Seit Monaten leiden wir alle unter der Corona-Pandemie und hoffen, dass das bald besser wird.
Im Frühjahr, Sommer und zu Pfingsten hatten wir bei meist schönem Wetter die Gottesdienste auf die Kirchwiese nach draußen verlegt.

Aber wie sollte das im Winter werden? Als die Vorschläge der Landeskirche für „Open Air Gottesdienste“  im September kamen, konnten wir uns das noch gar nicht vorstellen. Dann kam der Lockdown light und aus Verantwortung für unsere Mitbürger planten wir kontrovers und schweren Herzens intensiv Gottesdienste im Freien. So entstanden die realen Gottesdienste auf dem Kastanienplatz in Riemsloh. Sie erforderten einen Mehraufwand, der sich aber gelohnt hat.

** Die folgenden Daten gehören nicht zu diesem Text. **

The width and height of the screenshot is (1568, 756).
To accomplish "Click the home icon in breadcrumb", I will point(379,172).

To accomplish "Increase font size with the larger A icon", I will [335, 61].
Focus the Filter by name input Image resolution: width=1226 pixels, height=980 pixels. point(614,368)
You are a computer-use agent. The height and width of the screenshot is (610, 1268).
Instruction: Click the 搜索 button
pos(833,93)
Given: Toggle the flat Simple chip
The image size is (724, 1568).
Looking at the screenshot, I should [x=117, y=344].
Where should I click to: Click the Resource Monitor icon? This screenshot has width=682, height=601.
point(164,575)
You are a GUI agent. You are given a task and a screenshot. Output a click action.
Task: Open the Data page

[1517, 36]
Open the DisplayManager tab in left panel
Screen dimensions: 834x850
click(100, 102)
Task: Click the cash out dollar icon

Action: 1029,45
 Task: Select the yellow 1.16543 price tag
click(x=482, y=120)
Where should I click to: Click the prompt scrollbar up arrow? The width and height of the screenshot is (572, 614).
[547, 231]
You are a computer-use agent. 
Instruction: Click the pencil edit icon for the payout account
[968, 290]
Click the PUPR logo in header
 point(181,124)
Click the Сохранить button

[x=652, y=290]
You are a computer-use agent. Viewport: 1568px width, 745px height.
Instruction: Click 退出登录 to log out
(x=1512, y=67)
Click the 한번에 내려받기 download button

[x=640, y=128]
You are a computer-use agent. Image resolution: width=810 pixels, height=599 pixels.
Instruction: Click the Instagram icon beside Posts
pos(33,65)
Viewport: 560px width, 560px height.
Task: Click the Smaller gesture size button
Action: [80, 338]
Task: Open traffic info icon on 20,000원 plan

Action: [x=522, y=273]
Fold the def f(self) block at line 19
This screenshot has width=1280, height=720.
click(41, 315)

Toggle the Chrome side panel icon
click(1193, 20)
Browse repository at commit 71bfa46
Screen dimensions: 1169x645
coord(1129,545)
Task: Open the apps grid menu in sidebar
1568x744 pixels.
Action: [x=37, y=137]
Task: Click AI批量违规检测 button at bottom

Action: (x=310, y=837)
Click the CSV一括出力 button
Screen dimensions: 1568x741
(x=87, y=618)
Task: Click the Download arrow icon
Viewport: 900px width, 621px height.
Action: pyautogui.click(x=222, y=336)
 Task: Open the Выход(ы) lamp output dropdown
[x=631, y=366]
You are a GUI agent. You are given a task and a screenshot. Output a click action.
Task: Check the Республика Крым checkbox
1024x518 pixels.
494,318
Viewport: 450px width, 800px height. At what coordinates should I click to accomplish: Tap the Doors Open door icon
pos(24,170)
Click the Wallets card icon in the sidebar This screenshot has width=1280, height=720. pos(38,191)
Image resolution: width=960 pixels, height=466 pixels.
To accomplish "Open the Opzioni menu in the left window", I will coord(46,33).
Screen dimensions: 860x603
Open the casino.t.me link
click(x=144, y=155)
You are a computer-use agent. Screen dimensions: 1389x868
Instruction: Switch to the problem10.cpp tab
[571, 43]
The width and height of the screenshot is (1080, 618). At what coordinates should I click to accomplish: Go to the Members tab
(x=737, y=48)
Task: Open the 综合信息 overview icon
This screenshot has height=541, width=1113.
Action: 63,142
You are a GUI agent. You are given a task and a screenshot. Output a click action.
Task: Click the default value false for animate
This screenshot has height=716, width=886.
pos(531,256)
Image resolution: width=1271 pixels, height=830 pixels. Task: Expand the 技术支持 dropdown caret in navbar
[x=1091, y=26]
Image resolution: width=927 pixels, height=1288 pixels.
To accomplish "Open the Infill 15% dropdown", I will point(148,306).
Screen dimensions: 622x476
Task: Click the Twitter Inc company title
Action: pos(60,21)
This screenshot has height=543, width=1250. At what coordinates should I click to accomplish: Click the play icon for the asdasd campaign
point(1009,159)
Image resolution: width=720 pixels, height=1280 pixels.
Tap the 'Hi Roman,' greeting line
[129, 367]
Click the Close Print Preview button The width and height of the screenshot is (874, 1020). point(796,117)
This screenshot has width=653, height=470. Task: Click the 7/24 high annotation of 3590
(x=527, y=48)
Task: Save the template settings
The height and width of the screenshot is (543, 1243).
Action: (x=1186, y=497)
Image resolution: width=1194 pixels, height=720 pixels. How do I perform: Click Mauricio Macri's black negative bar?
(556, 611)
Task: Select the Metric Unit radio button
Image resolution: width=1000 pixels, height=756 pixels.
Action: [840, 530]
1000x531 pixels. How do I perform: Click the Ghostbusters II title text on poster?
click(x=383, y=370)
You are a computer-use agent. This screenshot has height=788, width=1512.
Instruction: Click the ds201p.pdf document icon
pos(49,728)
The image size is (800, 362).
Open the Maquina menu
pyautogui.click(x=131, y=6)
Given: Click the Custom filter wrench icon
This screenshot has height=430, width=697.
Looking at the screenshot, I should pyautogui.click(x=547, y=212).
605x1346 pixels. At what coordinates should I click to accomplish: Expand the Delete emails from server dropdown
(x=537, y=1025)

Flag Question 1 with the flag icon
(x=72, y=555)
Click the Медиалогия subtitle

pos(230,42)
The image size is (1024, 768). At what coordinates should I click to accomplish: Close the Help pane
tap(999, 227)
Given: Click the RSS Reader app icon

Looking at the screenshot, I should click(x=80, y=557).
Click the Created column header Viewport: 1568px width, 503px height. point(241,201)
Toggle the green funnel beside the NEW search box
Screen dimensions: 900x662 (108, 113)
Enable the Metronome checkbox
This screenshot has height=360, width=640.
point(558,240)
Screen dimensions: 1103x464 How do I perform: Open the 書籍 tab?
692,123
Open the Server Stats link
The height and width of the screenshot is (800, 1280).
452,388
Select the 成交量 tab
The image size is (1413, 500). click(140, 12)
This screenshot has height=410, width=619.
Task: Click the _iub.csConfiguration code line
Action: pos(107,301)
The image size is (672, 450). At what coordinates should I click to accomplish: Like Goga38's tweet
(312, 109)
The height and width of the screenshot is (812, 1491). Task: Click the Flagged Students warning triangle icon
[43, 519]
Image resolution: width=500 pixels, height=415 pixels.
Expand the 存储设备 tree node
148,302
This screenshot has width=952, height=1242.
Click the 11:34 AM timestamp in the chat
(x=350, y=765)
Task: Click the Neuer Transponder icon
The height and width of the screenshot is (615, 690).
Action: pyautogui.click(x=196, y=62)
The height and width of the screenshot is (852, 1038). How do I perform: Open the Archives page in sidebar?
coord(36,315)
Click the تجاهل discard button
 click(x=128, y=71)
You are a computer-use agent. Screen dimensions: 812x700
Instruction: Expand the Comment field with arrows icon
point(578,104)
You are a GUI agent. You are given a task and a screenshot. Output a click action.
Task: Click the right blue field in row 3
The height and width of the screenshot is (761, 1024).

Auch wenn es auf dem Kastanienplatz einigermaßen leer aussah, wurde die von uns freigegebene Besucheranzahl oft erreicht. Und rundherum ging bei den Posaunenklängen so manches Fenster auf und das eine oder andere Auto fuhr bei geöffneten Fenstern im Schneckentempo vorbei. Leider mussten wir aus Verantwortung für unsere Gemeindeglieder auch einige Gottesdienste ganz absagen, das tat besonders weh.

Und sonst?

Da hört man schon mal: In diesen Zeiten gibt es in der Kirche doch nicht so viel zu tun. Stimmt das?

Nein, bei weitem nicht. Die Leute wollen und sollen Gottesdienste erleben dürfen. Soweit das real nicht möglich ist, was auch uns schmerzt, gibt es den „Gottesdienst zeitgleich“ in schriftlicher Form. Er wird durch „rasen-de“ Botinnen ehrenamtlich zugestellt. Stellvertretend für alle sehen Sie zwei von Ihnen hier.

Der Gemeindebrief kommt weiter ins Haus. Auch der Gottesdienst zu Heiligabend wurde ganz kurz vor dem Fest noch von unseren unermüdlichen Gemeindebriefausträger*innen in jedes Haus geschafft.

Unsere Senioren erhalten zu den üblichen Terminen ihrer Treffen jeweils einen Gruß ins Haus geschickt und erhielten auch den Adventsgruß, leider nicht gesungen.

Der Jugendausschuss hält Kontakt zu den Jugendlichen; Konfiarbeit findet als „Distanzunterricht“ statt.

Der Kirchenvorstand hat sich weiterhin, sogar vermehrt, getroffen, um für die Gemeinde wichtige Entscheidungen zu fällen. Die digitale Form war für die meisten Neuland und bedeutete einen Lernprozess.

Andachten im Freien fanden und finden statt, z.B. zum Lebendigen Adventskalender. Der Posaunenchor wird von Zeit zu Zeit Freitagabends eine Andacht so durchführen, dass möglichst viele Leute ohne Zusammenkunft sie hören können.